Content starts

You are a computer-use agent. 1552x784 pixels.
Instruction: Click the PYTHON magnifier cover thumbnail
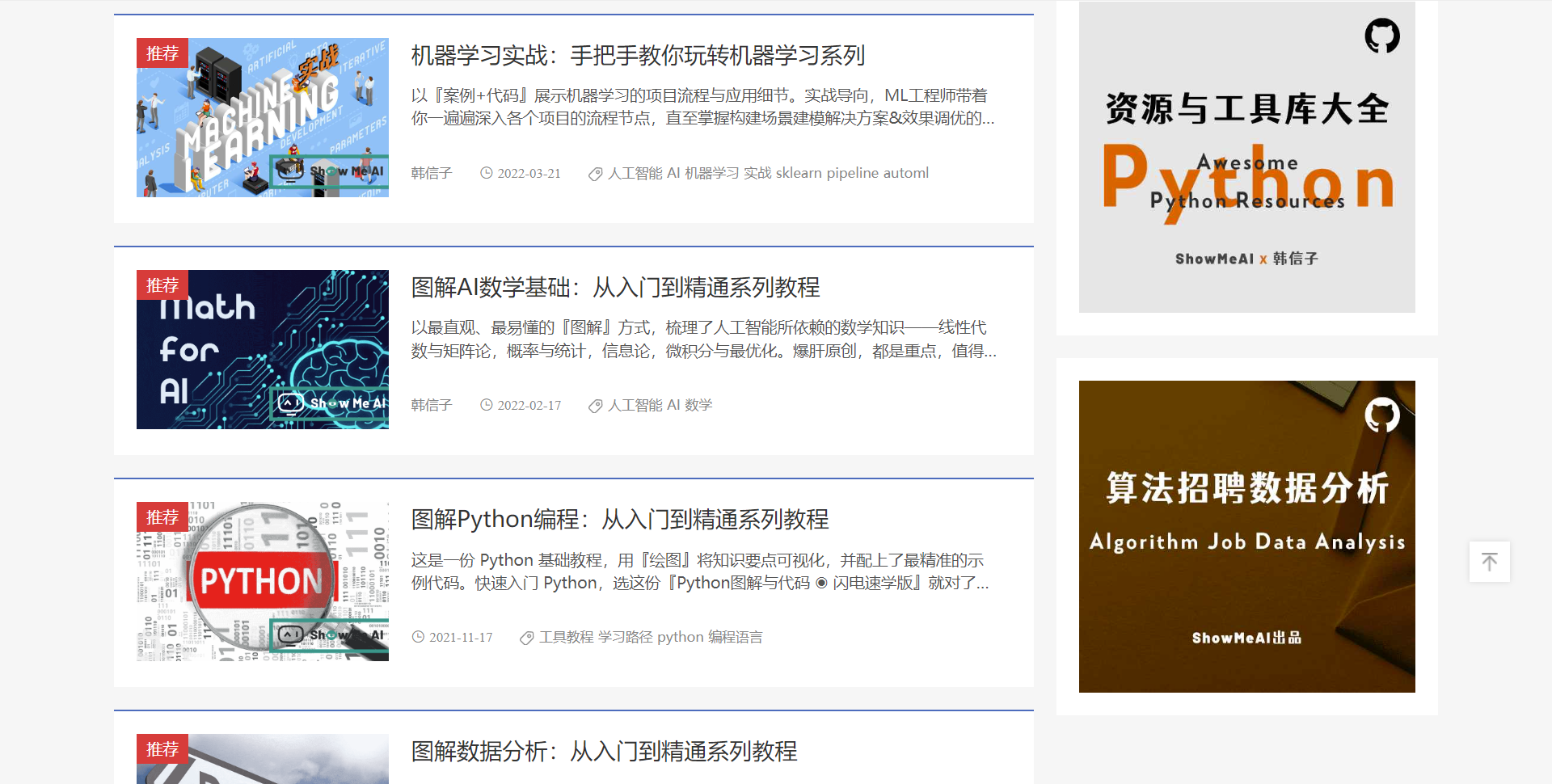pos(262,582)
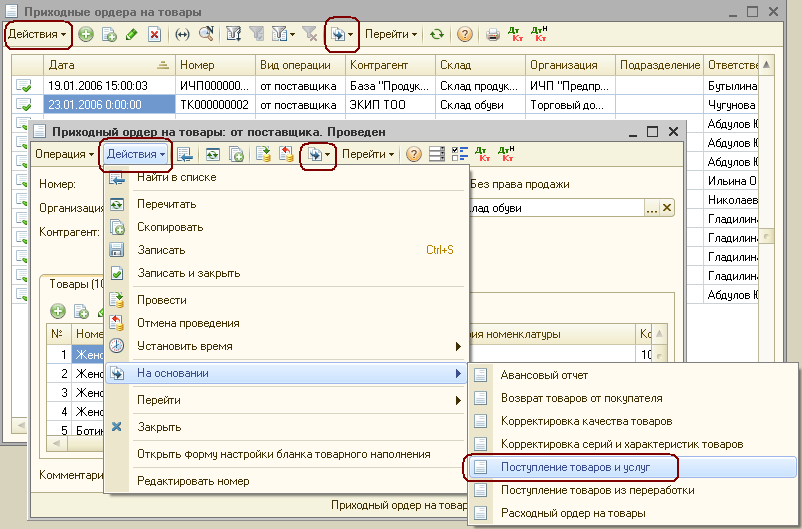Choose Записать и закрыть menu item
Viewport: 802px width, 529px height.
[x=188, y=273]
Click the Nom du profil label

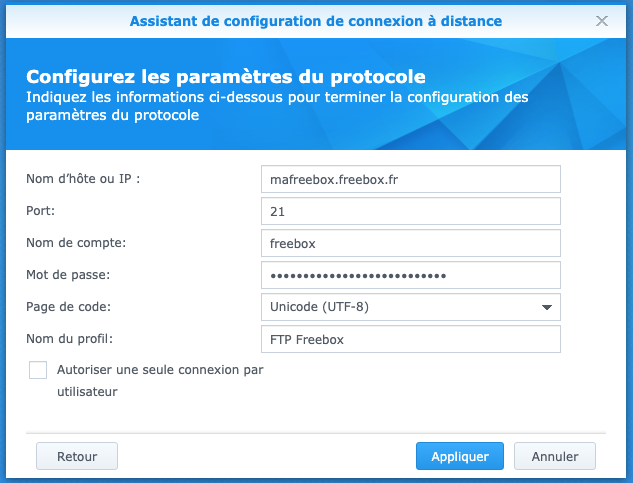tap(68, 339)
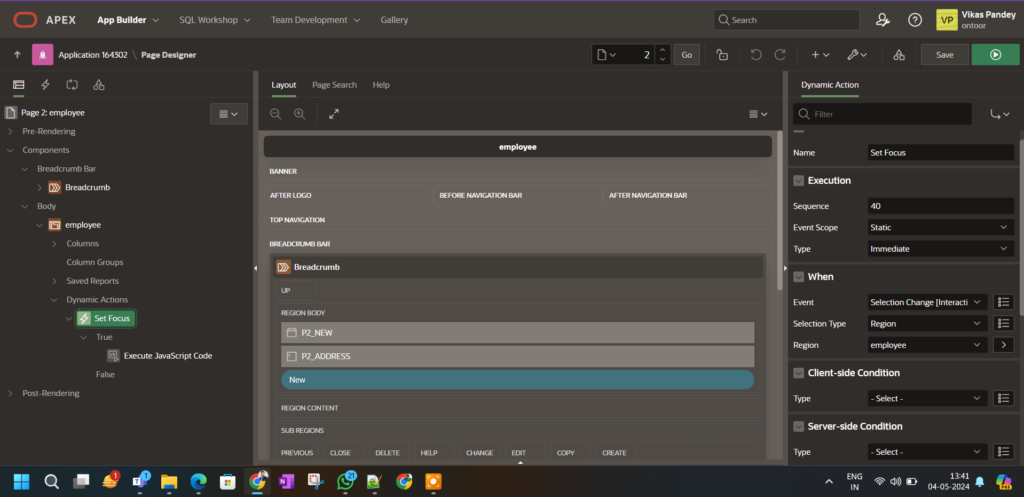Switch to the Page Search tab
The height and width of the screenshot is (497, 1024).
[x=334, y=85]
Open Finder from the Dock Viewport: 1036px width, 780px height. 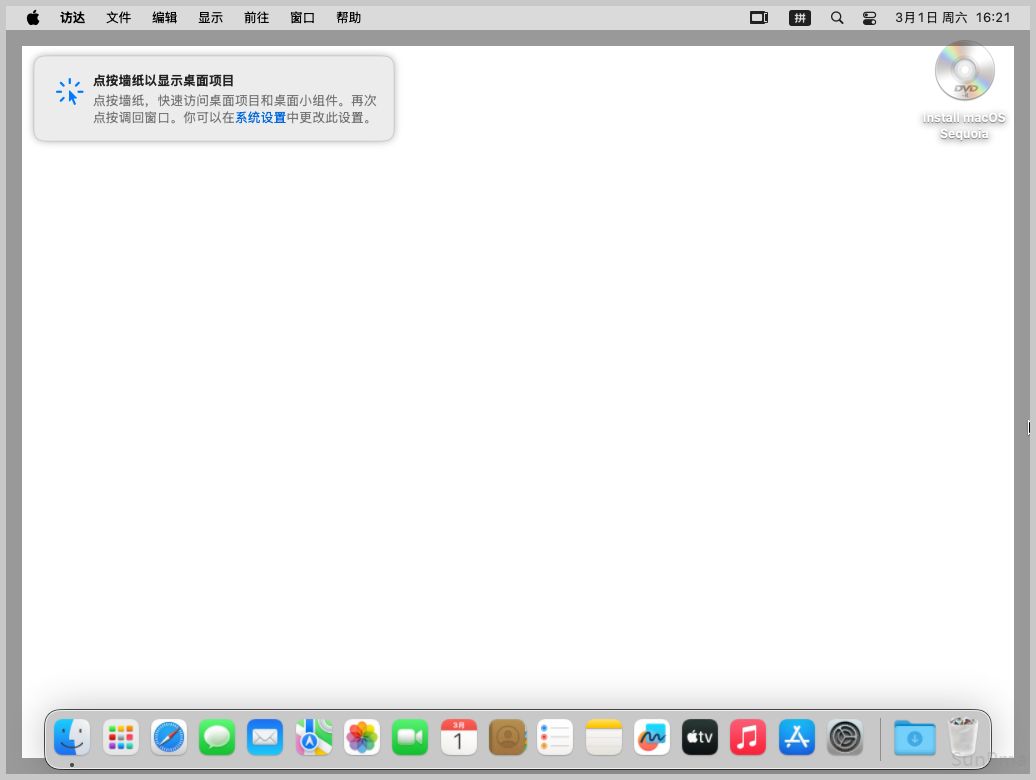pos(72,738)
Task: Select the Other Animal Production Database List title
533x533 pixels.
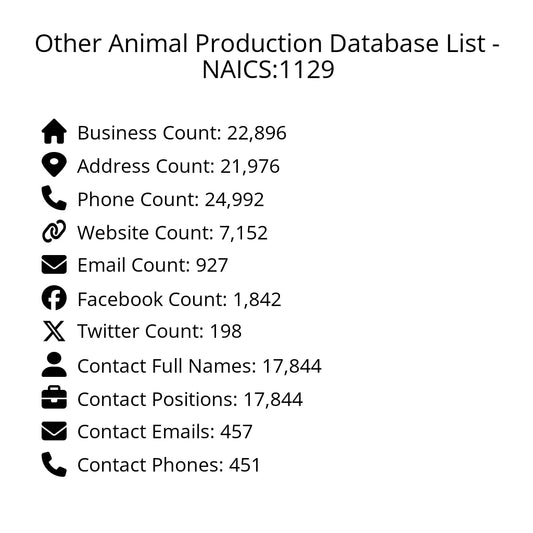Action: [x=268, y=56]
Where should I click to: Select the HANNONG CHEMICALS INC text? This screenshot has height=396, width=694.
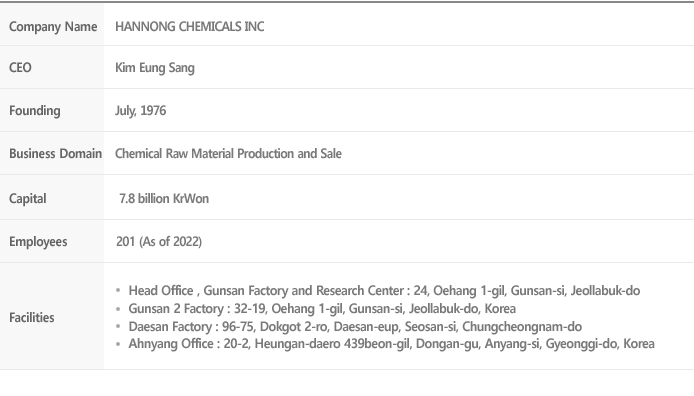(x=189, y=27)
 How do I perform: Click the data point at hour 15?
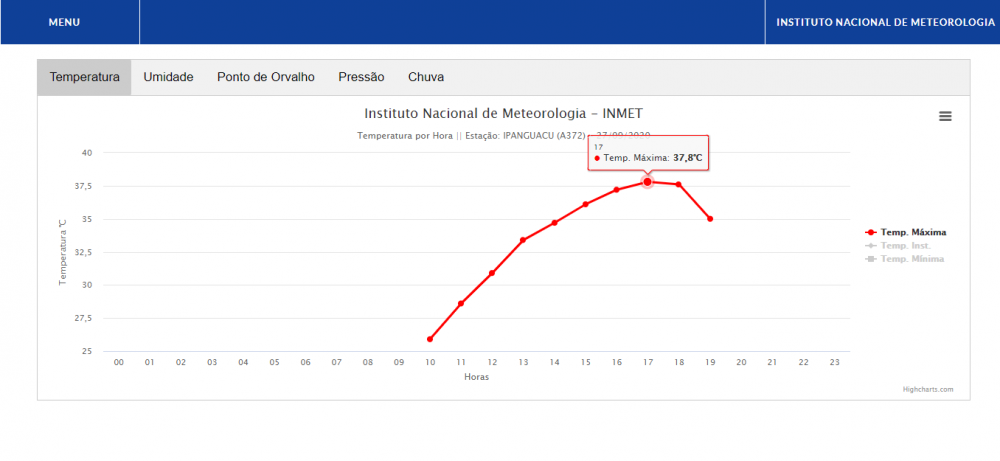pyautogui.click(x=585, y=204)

Content ends

*WHAT YOU ARE ASKED TO DO*
Write out, exactly and only, the lines from the one containing "Where should I" through the last line of the material above. Pictures do not go in the copy.

*SOLUTION TO THIS EXERCISE*
Where should I click to: Select the HANNONG CHEMICALS INC text? This screenshot has height=396, width=694.
(x=189, y=27)
 How do I perform: Click the data point at hour 15?
pyautogui.click(x=585, y=204)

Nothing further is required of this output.